Do we really need another? Why has Southwark Council taken so long to ban them?


A proliferation of fast-food outletssecond-hand clothing stores, supermarkets and fruit and veg vendors;  classically beautiful Victorian and Edwardian shop fronts bastardised by the knowingly reckless addition of garish and ghastly fascias and signs;  the construction of newer buildings that juxtapose disastrously with the architecture of the past; and groups of menacing youths and twenty-somethings 'hanging-out' on street corners, as well as from their sagging jeans.  Yes, the lower section of Tower Bridge Road has become a no-go area not only for locals, but also for the Euro-wielding tourists crossing happily Tower Bridge, only to turn right into the safety of Tooley Street and London Bridge. The challenge has always been how to share their spending-power with Bermondsey's less affluent parts like lower Tower Bridge Road.
 
Classy? Only a moron would grant planning permission for this!

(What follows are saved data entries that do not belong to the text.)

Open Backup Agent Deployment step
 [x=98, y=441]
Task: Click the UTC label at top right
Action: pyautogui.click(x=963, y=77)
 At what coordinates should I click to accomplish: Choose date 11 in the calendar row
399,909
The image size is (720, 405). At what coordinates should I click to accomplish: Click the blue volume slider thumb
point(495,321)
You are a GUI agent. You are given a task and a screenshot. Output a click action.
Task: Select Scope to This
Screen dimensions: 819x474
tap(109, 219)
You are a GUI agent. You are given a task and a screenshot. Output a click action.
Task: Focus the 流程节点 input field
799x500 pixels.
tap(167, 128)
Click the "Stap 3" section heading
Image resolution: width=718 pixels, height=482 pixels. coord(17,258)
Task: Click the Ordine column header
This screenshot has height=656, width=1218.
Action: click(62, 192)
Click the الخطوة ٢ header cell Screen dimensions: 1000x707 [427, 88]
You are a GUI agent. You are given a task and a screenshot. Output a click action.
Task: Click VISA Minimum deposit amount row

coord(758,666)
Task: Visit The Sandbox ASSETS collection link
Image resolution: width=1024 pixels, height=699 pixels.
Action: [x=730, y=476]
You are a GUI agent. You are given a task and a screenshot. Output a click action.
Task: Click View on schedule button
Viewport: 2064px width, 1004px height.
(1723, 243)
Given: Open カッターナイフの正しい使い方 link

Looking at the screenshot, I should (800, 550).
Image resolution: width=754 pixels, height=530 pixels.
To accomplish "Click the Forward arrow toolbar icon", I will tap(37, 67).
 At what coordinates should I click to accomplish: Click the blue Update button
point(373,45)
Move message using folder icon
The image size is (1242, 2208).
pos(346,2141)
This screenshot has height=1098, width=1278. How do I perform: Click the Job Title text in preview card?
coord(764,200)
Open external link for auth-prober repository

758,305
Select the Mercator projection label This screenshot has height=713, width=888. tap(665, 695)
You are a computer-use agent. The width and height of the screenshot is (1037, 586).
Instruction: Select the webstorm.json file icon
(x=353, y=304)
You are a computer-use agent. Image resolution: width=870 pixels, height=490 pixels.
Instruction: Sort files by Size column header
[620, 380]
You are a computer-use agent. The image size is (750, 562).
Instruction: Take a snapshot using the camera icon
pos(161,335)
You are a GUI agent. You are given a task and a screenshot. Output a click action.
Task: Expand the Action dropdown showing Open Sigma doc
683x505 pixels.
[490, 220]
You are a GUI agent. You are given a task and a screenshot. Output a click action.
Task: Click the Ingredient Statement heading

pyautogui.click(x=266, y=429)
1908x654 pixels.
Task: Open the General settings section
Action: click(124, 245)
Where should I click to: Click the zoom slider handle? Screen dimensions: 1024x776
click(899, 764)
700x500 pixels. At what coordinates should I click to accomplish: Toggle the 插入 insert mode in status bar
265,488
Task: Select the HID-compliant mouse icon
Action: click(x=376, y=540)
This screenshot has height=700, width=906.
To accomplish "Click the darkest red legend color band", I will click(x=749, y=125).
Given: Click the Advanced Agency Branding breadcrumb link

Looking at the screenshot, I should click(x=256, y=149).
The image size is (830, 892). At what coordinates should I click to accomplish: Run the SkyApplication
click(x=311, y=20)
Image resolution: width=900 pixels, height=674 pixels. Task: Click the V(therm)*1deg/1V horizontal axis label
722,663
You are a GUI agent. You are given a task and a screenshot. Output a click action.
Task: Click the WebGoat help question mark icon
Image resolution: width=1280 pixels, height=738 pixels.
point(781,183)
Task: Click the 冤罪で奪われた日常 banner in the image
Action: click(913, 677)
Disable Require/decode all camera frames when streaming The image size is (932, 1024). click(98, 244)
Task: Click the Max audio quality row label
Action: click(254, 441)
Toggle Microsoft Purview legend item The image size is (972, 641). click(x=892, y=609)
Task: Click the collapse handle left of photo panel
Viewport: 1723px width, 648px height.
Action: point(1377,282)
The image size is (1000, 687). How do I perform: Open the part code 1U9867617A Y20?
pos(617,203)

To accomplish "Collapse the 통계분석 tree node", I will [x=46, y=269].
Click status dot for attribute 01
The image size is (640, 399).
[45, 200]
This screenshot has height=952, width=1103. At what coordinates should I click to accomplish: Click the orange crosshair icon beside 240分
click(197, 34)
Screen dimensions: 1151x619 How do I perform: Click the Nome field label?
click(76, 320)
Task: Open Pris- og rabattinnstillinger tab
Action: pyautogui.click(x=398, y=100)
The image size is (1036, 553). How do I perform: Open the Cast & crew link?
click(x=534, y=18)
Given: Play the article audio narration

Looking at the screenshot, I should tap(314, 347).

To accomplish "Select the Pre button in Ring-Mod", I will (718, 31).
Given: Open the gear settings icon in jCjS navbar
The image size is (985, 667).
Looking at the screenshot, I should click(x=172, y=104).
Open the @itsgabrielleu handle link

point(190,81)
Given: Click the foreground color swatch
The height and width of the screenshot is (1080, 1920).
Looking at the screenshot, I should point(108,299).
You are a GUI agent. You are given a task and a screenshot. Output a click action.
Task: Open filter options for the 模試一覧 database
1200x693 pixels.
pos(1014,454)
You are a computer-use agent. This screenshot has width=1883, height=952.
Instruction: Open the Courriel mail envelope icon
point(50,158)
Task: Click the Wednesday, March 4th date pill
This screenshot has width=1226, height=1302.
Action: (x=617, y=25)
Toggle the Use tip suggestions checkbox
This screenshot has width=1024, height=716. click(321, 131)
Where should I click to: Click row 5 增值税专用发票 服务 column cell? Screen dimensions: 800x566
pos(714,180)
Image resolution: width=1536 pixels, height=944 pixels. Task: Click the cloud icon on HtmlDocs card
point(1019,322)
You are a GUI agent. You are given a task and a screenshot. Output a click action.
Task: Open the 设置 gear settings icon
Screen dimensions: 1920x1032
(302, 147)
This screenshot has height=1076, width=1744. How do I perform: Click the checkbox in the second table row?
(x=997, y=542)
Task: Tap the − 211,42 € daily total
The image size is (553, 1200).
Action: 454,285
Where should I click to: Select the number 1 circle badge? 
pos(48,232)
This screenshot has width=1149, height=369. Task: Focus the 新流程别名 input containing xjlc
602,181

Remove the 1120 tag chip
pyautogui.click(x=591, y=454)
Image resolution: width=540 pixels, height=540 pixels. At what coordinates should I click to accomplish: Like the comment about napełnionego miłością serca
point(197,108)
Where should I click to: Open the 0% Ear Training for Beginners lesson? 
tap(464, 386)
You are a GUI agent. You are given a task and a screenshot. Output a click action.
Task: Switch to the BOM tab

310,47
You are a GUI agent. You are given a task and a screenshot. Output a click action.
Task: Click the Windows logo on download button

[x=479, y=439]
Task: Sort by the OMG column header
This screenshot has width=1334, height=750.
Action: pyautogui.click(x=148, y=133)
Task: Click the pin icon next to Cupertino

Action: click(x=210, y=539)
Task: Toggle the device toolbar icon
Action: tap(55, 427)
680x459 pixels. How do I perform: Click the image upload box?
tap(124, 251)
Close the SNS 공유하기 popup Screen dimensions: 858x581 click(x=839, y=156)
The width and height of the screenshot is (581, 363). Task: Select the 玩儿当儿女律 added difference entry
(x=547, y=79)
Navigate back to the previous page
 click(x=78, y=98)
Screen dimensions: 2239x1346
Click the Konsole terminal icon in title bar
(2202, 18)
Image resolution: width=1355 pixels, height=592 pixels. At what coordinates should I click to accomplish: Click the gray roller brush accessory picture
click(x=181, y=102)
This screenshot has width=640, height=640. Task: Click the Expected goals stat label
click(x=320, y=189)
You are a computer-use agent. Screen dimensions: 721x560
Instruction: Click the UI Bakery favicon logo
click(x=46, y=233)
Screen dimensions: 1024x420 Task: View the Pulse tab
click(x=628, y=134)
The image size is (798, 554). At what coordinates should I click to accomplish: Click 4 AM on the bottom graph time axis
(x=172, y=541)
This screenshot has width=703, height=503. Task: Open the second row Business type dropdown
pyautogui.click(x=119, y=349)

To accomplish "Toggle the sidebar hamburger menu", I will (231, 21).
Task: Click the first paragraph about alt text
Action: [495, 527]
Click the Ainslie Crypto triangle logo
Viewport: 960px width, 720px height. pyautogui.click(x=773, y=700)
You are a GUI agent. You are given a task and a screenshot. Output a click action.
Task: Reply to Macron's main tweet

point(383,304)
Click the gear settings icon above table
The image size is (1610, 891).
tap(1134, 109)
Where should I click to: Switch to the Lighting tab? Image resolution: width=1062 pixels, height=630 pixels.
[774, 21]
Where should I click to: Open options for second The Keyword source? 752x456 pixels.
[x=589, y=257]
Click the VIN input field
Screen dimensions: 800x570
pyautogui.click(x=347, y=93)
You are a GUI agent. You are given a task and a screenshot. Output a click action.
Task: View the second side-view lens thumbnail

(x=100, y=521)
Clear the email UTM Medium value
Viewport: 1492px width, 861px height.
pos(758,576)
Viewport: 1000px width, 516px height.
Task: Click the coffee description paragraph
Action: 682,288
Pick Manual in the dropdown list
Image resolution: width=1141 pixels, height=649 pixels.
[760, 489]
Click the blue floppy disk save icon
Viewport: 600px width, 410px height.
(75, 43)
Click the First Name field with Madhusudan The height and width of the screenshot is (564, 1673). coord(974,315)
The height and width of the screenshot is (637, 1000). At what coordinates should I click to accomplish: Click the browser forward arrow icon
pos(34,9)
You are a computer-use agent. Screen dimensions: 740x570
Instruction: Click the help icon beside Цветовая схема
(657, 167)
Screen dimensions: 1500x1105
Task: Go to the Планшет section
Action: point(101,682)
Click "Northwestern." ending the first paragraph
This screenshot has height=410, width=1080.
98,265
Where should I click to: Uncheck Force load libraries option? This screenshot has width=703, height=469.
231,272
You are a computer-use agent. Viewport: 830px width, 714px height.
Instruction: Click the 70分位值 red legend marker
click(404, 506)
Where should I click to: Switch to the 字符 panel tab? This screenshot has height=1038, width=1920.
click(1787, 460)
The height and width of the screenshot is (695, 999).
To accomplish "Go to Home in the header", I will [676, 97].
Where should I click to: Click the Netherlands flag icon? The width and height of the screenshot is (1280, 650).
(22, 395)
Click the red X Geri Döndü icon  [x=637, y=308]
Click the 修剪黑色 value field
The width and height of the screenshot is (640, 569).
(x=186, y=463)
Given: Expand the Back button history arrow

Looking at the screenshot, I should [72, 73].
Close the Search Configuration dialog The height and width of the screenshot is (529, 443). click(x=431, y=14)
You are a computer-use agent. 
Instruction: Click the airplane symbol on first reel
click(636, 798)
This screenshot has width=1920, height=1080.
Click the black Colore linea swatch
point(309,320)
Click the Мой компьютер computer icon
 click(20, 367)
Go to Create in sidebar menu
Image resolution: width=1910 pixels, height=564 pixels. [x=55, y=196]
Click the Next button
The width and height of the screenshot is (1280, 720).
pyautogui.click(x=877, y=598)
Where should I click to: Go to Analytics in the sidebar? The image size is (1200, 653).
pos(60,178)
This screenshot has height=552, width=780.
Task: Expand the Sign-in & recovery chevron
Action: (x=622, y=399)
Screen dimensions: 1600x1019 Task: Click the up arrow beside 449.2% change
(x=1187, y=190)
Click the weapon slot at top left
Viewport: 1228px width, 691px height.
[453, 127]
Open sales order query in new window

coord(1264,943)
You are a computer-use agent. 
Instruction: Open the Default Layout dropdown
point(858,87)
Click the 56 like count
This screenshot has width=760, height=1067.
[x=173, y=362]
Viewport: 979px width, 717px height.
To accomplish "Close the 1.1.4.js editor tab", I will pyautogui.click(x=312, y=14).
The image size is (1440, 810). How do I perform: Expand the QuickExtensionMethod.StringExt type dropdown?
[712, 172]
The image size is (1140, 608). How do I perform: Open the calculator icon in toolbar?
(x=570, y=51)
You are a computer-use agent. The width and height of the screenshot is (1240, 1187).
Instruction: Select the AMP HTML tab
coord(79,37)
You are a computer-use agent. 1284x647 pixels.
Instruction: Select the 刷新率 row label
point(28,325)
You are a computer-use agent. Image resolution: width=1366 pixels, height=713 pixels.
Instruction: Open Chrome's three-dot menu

After decades of needless neglect by Southwark Council, who have historically taken the politically-correct and incorrect view that best we can offer the poorest in society is a life of grit, grime and fly-tipping, Tower Bridge Road is changing - in fact, a miraculous transformation is taking place. 
 
Over the last few months, a burgeoning movement of residents and small businesses has joined together to fight for a better Tower Bridge Road.  Unlike Southwark Council, it has honestly and openly admitted that there are real problems that need local solutions, and is working to improve the area to make it attractive and inviting once more.  The Tower Bridge Road Alliance is a Community Interest Company, which aims to promote and improve Tower Bridge Road and make it a better place for businesses, residents and visitors.  And under the leadership of Tower Tandoori's Suhel Ahmed, it is beginning to do just that.
What a delight!
Shop fronts are being repainted and in some cases, completely redesigned, using traditional colours and avoiding unnecessarily bright plastic fascias.
 
This restaurant would not look out of place on Bermondsey Street,  Notting Hill or Fulham
Fast-food-freak-shows are being upstaged by the advent of smarter restaurants offering healthier menus and increased choice. 
 
 
Gift and lighting shops offering 'shabby-chic ware' and crystal chandeliers are replacing second-hand charity shops that offer at best tatty clothes and unwanted video tapes.  
This must go!
In fact, the recently opened pawnbrokers that even the Sheriff of Nottingham would be proud of, is beginning to look rather out of place.  Quite how this high-interest charging 'business' ever received planning permission from a council that claims to protect the poor is anyone's guess.  The new TBRA could do us all a favour and prioritise a campaign for its removal. 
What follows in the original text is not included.